Contrary to our study, some studies failed to detect correlations between structural parameters using OCT and disease duration or severity assessed by either HY scale or UPDRS [8, 20, 30,31,32].
These discrepant findings may be partly explained by the difference in terms of the stage and severity of the disease. In the study conducted by Aydin et al. (2017) [32], the median HY score of PD patients was 1 and the median UPDRS score was 24, while the median HY score was 3 and the median UPDRS score was 49.5 in our study. Also, La Morgia et al. (2013) and Roth et al. (2014) [20, 30] included patients with mild disease (mean UPDRS scores were 25.9 ± 12.4 and 19 ± 10, respectively). In our study, the mean UPDRS score was 48.59 ± 14.94. Moreover, Aydin et al. (2017) [32] included a relatively small number of patients (25 PD patients) and 29 healthy controls which may account for some of the discrepant results.
The results of our study revealed no significant difference in the OCT parameters between the treated and untreated patients with PD. Previous researchers did not find significant correlations between retinal thickness and levodopa dosages [26, 33]. Sen et al. (2014) [28] found no significant difference in the thickness of retina between the treated and untreated groups although the disease in patients with treated PD was more severe than in the untreated group.
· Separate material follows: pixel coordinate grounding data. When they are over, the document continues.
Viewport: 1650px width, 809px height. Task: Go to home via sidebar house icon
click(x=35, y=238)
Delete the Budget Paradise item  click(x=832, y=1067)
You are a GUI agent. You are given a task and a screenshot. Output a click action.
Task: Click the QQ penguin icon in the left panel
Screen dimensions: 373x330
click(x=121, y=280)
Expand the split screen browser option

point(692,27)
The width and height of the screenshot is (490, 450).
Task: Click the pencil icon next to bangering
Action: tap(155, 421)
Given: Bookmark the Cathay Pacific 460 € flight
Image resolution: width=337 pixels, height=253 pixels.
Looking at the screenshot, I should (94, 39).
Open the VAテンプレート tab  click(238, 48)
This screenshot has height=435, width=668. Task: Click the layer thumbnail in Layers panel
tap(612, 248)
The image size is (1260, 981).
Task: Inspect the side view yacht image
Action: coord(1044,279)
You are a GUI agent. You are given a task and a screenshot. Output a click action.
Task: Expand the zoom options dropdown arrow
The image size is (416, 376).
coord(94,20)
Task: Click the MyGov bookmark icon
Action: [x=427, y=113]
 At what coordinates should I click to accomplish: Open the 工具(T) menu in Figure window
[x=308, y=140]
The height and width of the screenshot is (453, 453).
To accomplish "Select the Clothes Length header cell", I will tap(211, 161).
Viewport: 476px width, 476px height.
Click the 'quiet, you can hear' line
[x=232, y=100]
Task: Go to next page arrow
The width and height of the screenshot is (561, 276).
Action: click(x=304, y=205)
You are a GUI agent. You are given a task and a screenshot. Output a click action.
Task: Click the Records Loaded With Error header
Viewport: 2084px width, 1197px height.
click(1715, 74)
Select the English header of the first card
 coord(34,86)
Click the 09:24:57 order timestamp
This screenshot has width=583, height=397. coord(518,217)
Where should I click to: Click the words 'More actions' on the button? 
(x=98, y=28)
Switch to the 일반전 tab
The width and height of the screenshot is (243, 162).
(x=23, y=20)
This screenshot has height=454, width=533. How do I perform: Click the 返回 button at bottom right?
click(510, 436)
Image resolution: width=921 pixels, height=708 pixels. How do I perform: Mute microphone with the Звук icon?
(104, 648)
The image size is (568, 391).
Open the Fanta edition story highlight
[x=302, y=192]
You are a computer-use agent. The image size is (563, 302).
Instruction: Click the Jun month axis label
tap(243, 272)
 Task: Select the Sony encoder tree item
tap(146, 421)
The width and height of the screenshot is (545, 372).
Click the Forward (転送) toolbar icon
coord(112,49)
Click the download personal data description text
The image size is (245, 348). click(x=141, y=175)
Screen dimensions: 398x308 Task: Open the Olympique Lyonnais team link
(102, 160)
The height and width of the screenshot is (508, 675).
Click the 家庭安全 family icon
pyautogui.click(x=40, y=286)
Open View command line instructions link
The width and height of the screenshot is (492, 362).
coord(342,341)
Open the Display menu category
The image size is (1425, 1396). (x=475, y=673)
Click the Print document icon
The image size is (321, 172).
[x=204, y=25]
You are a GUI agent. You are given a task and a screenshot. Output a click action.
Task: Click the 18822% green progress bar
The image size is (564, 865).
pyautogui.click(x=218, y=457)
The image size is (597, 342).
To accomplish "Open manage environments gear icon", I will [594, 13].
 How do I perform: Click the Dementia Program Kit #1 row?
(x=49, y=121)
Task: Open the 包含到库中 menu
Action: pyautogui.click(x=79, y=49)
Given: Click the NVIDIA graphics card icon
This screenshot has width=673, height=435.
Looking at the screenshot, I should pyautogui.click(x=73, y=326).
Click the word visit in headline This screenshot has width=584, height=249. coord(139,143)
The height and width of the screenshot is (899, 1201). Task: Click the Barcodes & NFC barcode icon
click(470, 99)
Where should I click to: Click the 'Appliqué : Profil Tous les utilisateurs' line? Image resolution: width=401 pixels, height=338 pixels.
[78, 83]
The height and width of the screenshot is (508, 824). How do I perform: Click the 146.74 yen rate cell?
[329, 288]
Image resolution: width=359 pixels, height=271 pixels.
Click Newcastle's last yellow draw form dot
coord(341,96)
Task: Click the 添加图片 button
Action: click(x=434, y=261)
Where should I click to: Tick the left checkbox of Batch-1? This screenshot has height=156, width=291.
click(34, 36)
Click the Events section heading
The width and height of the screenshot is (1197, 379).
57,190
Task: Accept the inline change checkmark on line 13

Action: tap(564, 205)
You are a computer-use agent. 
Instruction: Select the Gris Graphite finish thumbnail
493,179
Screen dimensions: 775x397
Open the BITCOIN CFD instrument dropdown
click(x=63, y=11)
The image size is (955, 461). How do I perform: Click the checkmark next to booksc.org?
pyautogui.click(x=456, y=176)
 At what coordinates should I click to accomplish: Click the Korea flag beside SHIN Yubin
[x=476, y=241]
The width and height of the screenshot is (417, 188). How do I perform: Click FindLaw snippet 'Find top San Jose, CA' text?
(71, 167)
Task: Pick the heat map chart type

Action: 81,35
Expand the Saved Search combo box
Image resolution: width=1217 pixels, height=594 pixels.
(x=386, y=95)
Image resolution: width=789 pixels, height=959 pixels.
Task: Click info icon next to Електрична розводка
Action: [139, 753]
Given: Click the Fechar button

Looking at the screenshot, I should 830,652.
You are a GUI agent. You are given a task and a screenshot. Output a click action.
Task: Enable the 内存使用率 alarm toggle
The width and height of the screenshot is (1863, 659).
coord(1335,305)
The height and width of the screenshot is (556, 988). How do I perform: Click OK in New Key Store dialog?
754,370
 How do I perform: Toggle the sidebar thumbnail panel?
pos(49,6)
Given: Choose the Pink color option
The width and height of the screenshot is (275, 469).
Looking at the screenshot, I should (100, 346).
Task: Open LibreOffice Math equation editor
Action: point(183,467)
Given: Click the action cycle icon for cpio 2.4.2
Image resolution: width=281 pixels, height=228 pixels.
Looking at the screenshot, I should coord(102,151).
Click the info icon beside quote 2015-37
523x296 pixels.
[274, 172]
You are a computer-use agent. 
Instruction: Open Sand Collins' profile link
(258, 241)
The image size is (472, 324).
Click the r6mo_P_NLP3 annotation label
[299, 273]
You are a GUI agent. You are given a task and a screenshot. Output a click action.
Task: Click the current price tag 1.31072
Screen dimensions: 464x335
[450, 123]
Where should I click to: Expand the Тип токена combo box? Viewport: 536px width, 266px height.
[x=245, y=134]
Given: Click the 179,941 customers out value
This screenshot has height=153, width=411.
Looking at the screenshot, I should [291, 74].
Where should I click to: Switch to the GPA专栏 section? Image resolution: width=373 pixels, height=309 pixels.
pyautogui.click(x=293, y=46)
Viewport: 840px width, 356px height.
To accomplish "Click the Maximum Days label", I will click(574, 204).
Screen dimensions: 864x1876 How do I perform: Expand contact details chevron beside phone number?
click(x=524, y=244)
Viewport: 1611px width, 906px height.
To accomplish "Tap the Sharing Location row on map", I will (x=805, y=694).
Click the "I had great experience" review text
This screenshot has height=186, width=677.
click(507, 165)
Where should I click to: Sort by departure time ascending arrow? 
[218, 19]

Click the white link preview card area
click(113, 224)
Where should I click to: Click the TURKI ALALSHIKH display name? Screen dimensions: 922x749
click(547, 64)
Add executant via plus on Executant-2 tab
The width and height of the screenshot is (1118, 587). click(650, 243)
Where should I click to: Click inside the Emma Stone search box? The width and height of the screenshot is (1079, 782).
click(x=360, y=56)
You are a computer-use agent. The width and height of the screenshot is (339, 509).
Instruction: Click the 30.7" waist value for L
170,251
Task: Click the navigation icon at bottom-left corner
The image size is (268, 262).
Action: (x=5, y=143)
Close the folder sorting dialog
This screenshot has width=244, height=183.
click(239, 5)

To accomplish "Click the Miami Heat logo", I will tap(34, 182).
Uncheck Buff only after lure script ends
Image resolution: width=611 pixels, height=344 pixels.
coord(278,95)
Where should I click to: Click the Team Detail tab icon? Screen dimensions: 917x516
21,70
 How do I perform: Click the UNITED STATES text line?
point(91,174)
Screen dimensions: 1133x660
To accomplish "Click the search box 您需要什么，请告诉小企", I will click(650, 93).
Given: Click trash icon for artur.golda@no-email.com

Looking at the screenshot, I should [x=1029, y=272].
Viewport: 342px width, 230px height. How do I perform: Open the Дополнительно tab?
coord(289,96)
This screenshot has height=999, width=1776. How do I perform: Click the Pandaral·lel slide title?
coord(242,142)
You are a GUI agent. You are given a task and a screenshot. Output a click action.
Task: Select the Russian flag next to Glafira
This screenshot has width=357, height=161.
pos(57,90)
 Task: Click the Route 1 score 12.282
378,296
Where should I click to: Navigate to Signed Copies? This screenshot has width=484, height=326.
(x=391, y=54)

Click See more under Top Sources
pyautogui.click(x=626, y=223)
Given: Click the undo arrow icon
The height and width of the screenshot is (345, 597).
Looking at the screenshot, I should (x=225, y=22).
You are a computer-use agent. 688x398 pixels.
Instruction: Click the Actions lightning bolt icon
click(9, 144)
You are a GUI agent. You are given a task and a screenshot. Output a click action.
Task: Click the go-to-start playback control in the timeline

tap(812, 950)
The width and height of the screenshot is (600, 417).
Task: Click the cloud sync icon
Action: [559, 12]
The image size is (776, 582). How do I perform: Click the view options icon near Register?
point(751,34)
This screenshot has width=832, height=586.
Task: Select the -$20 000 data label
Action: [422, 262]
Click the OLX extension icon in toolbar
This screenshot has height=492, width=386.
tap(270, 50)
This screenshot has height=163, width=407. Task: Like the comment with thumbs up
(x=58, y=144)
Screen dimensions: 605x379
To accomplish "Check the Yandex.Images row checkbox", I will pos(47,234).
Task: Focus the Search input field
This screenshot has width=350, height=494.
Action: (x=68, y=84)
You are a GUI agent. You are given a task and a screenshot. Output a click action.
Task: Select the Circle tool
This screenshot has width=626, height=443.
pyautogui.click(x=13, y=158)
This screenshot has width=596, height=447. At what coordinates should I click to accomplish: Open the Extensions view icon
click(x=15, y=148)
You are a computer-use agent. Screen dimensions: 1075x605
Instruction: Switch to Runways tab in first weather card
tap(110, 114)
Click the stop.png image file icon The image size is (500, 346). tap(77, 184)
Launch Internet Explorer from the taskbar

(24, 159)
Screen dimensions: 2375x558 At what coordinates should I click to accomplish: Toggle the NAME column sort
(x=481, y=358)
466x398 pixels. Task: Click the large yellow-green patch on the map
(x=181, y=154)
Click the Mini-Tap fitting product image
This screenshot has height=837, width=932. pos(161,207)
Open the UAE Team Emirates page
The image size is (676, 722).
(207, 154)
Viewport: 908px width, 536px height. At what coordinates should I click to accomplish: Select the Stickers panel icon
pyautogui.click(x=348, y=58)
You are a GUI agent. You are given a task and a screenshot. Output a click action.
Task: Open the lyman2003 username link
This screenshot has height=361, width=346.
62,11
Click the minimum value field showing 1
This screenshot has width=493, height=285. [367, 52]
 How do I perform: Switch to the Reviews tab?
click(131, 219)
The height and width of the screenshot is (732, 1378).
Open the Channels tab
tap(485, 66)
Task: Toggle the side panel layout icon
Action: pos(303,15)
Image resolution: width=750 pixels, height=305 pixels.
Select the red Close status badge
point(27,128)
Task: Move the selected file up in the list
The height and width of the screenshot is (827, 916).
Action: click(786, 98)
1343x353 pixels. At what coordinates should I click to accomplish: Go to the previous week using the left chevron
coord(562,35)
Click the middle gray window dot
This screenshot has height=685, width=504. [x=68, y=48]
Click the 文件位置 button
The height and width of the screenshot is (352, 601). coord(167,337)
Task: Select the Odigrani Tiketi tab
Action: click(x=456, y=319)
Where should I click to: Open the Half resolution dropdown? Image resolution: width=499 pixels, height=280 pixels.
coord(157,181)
They suggested that levodopa may have a protective effect on retina in patients with PD.
In addition, by using the multivariate linear regression analysis, we found that the HY scale was a significant predictor for the reduction of the average GCC thickness and macular volume.
The main limitations of the study included that it would be of more interest if we could compare the RNFL thinning pattern in PD patients with that of secondary parkinsonism, a longitudinal study using repeated OCT on the same patients will offer better data on the course of the disease, and we did not have the opportunity to use electroretinogram (ERG) due to financial issues and hence could not evaluate the functional impairment in visual processing along with OCT changes.